Rabbi Alexandri said: Two donkey drivers who hated each other were walking on a road when
the donkey of one lay down under its burden. His companion saw it, and at first he passed on.
But then he reflected: Is it not written in the Torah, "If you see your enemy's donkey lying down
under its burden…?" So he returned, lent a hand, and helped his enemy in loading and unloading.
He began talking to his enemy: "Release a bit here, pull up over there, unload over here." Thus
peace came about between them, so that the driver of the overloaded donkey said, "Did I not
suppose that he hated me? But look how compassionate he has been." By and by, the two
entered an inn, ate and drank together, and became fast friends. [What caused them to make
peace and to become fast friends? Because one of them kept what is written in the Torah].

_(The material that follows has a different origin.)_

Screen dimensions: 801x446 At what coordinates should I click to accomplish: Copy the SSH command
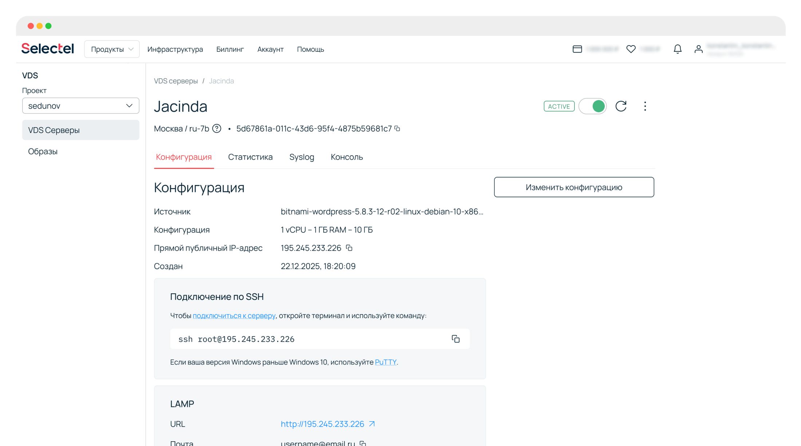tap(455, 339)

I was driving along a somewhat deserted country road when I saw old Harry working on his car.
He obviously had a flat tire. He had a jack in his hands and was trying to insert it into the side of
the car without success…Now I never did like old Harry. Couldn't stand him in fact. Always
avoided him like the plague. Hadn't spoken to him for years. He had been very nasty to me
sometime ago. I decided to drive past pretending I hadn't noticed. After all, he had gotten himself
into this mess. It was nothing to do with me.
Then I remembered. We had just learned it last week, "If you see your enemy's donkey lying
down under its burden, and would refrain from raising it, you must nevertheless raise it with
him." This was it. I couldn't just drive past. "I don't have to speak to him," I told myself. "I'll
just change his tire and drive off."
I parked my car a little way up the road and walked back. Without saying anything I took the jack
from his hands and started adjusting it to fit into the leverage point. I couldn't keep it up,
however. Changing a tire goes better as a cooperative enterprise. I soon had to speak to him to et
things moving. Eventually we did the job together, more or less. Anyway, I worked and he
When it was finished, he was extremely grateful. He got out a cold drink and two plastic cups
from his picnic case and we drank together. His gratitude seemed to me very sincere. "Perhaps
he's not such a bad guy after all," I thought to myself.
"I don't know how to thank you," he said again.
"That's quite all right, Harry," I said, "Any time."
I walked back to my car. Before I got in I turned around. "All the best," I called out. "Be well."
"Extraordinary thing, this Torah," I thought to myself. "It tells you to help your enemy, and then
it turns out you haven't got an enemy. Extraordinary!"